• Data to examine:
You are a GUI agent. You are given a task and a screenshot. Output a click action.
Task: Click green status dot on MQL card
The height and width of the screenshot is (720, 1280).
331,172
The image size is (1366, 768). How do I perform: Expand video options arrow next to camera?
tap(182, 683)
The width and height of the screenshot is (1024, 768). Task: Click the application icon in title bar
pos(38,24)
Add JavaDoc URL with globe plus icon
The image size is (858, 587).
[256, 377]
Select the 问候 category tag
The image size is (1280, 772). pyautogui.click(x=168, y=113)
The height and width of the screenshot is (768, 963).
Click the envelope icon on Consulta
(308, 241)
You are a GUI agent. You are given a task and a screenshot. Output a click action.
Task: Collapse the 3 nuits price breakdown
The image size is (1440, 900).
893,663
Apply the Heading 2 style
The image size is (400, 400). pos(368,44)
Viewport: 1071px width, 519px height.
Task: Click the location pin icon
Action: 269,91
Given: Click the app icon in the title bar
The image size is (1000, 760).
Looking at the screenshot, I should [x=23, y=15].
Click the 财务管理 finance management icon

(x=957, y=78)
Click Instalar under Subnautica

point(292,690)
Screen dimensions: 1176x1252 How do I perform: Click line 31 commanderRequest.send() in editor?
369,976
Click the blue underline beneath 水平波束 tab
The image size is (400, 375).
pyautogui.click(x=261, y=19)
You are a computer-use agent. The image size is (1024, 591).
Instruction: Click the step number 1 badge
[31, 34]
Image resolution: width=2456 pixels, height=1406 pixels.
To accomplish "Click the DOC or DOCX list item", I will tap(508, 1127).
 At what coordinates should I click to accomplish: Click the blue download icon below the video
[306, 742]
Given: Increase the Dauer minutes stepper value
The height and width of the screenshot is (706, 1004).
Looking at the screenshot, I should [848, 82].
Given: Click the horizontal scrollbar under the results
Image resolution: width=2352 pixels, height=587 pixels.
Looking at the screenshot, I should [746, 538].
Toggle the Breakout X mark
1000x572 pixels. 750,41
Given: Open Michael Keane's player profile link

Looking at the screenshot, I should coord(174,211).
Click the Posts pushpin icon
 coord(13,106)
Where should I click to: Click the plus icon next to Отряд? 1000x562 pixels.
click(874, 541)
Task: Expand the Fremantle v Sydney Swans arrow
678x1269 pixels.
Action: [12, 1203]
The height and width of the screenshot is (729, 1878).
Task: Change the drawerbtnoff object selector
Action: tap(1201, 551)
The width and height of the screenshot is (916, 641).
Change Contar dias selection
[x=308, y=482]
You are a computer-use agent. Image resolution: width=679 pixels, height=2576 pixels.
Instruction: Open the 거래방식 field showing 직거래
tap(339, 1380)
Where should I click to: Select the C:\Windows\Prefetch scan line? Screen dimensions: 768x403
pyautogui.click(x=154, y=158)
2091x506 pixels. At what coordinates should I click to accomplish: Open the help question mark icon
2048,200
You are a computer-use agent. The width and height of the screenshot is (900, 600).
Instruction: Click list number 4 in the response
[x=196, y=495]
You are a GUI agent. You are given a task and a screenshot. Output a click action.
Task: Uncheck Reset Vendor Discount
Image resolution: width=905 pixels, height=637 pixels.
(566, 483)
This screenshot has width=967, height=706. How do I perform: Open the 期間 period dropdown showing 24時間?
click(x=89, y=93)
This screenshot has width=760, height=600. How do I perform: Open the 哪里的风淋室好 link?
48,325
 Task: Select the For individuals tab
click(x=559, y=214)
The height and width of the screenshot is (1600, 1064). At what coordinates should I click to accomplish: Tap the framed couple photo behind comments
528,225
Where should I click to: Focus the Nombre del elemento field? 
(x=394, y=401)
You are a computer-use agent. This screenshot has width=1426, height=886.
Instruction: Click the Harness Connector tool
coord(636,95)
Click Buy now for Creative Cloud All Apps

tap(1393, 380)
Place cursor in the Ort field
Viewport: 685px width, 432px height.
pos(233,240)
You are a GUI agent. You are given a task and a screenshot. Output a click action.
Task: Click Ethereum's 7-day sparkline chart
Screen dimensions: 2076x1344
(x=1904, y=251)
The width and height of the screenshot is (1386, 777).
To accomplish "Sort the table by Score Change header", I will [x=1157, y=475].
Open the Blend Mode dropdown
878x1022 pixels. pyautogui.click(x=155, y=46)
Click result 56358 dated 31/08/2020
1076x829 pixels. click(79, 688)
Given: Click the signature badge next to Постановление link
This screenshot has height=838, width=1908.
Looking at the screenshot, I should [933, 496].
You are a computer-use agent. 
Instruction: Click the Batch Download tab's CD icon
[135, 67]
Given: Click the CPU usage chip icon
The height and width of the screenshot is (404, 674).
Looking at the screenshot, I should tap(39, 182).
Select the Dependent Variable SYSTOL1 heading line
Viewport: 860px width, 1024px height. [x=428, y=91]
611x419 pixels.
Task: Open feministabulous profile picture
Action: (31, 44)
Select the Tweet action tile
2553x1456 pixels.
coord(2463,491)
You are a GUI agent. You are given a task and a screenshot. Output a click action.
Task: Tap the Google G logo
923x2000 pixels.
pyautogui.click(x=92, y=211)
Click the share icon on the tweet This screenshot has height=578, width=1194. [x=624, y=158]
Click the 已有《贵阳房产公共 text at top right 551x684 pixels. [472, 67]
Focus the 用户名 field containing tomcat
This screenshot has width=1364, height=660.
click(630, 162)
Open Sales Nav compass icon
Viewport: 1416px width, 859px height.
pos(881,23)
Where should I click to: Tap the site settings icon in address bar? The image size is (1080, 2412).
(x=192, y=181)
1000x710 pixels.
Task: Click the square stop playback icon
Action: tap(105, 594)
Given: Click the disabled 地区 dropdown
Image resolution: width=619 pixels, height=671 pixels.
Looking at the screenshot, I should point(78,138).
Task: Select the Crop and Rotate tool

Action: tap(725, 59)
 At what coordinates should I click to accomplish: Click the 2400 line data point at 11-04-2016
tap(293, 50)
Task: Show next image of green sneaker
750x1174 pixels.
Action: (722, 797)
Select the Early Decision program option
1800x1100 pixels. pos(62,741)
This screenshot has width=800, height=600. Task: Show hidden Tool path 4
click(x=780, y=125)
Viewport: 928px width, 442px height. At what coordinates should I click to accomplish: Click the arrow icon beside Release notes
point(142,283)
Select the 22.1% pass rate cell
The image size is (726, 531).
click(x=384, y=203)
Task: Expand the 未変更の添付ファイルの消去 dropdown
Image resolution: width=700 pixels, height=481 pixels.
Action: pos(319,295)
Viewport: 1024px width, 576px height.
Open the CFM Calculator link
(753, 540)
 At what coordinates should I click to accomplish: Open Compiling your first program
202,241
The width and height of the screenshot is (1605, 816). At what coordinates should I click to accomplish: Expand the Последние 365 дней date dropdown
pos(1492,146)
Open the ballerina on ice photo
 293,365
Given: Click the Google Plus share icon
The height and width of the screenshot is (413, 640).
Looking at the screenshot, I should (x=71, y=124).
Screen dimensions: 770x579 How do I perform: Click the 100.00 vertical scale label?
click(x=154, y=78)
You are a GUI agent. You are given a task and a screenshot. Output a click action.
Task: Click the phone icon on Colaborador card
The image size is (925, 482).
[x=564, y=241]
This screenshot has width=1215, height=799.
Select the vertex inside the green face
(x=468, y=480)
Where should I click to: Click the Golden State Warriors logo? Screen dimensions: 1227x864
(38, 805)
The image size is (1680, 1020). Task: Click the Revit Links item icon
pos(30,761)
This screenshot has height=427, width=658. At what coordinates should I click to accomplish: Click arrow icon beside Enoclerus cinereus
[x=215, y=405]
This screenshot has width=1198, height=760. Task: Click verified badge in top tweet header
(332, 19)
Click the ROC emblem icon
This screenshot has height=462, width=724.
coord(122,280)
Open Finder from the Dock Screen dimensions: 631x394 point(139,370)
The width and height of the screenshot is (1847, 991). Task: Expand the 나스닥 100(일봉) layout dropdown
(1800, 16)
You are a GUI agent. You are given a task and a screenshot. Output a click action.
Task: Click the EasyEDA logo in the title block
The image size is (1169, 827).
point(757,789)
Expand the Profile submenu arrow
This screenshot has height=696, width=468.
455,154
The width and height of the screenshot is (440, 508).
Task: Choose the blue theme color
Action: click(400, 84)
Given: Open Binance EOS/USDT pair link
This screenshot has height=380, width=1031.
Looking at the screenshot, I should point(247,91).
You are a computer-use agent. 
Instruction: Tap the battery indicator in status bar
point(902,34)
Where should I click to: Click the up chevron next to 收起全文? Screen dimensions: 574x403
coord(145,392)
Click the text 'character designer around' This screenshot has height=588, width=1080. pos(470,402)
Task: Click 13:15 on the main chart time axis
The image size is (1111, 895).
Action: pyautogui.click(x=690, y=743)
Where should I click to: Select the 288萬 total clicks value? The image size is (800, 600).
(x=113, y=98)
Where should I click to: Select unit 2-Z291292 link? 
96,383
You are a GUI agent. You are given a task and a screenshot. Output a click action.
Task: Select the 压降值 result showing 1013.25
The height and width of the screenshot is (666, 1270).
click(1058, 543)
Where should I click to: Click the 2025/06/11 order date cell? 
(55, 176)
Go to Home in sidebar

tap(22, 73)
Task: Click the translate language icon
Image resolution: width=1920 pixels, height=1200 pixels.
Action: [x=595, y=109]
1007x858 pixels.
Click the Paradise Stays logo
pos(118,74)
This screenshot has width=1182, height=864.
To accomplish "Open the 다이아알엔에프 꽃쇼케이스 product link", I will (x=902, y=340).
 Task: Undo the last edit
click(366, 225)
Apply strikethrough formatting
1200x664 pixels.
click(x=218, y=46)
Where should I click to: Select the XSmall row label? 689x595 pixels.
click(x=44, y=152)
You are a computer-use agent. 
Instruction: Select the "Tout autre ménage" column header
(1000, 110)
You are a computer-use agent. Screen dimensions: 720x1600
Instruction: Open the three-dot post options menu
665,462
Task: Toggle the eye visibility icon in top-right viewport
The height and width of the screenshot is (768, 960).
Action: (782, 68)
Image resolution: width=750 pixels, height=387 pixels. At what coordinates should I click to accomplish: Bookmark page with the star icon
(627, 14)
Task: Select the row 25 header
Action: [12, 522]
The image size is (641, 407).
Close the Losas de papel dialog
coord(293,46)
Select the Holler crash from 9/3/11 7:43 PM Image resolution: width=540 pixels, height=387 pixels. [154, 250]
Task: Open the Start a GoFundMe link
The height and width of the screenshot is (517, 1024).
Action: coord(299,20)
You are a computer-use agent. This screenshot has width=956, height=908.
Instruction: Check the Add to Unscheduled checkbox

• What the exercise asks:
Using the entries above, restate word for word every line from the one that contains "Instruction: Select the" through the last.

• Solution:
Instruction: Select the "Tout autre ménage" column header
(1000, 110)
You are a computer-use agent. Screen dimensions: 720x1600
Instruction: Open the three-dot post options menu
665,462
Task: Toggle the eye visibility icon in top-right viewport
The height and width of the screenshot is (768, 960).
Action: (782, 68)
Image resolution: width=750 pixels, height=387 pixels. At what coordinates should I click to accomplish: Bookmark page with the star icon
(627, 14)
Task: Select the row 25 header
Action: [12, 522]
The image size is (641, 407).
Close the Losas de papel dialog
coord(293,46)
Select the Holler crash from 9/3/11 7:43 PM Image resolution: width=540 pixels, height=387 pixels. [154, 250]
Task: Open the Start a GoFundMe link
The height and width of the screenshot is (517, 1024).
Action: coord(299,20)
You are a computer-use agent. This screenshot has width=956, height=908.
Instruction: Check the Add to Unscheduled checkbox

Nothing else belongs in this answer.